Deanna Breiwick and Sophie Harmsen, as the Israelitish Woman and Man respectively, were perfectly matched for their duets. Breiwick’s brighter, soprano sound and the rich, creamy voice of Harmsen are sufficiently different for their separate lines to be clear. Yes, ‘O lovely peace’ is a stalwart of 20th century school song-books, but Breiwick and Harmsen sang it delightfully, with complementary ornamentation, and charming flute echoes from Kate Clark.

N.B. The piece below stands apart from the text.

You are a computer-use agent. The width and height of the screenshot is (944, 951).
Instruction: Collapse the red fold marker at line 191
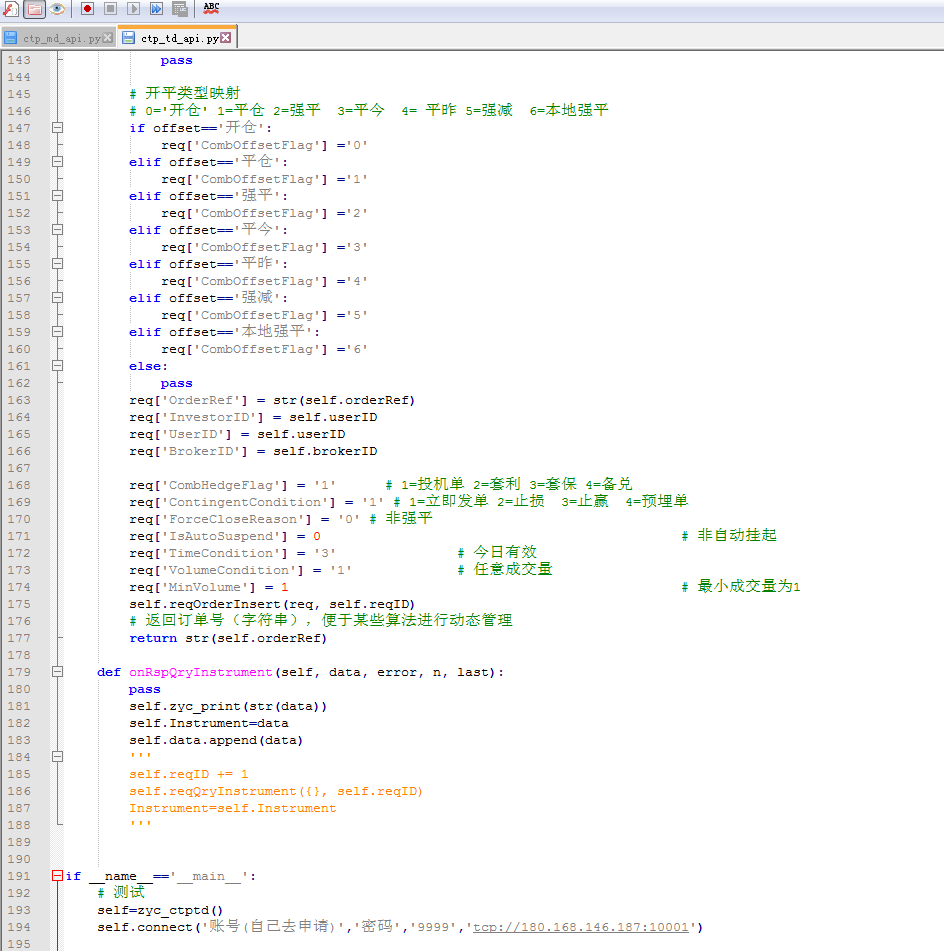coord(57,876)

Some critics claim the oratorio lacks drama and Judas does tend to make political speeches, rather than emote or converse. Kenneth Tarver approached it in a forthright way, maintaining his strong sound at both ends of his range, particularly noticeable in the air ‘How vain is man’, in which the melody jumps all over the place.  He held his own well against the trumpets and tympani in ‘Sound an alarm!’ and also in his duet with trumpets ‘With honour let desert be crown’d’.
Judas’s brother Simon does get to emote and João Fernandes did well with the many runs in the air ‘The Lord worketh wonders’. Owen Willets was a robust Israelitish priest, invoking God’s blessing on the preparation for the Feast of Lights.  Ina Jaks conveyed the urgency and excitement of the despatches from the battlefield.

The NDR Chor (chorus master David Cavelius) warmed up to a smooth, silken sound and produced a nice crescendo in the line ‘for laws, religion, liberty, we fall.’  Their diction was precise – important in so wordy a narrative as this.

The FestspielOrchester Göttingen played with their customary verve for conductor Laurence Cummings.  Highlights were the crisp, clean strings in “Fall’n is the foe’, and the low strings in the soprano air ‘Ah! Wretched, wretched Israel!’ Oh, and, of course, the trumpets.

As the original edition was being used, we did not see (or hear) the conquering hero until the audience’s enthusiastic response to the performance was rewarded and the NDR Chor sang it with a sparkling brightness, accompanied by a similar sound from FOG.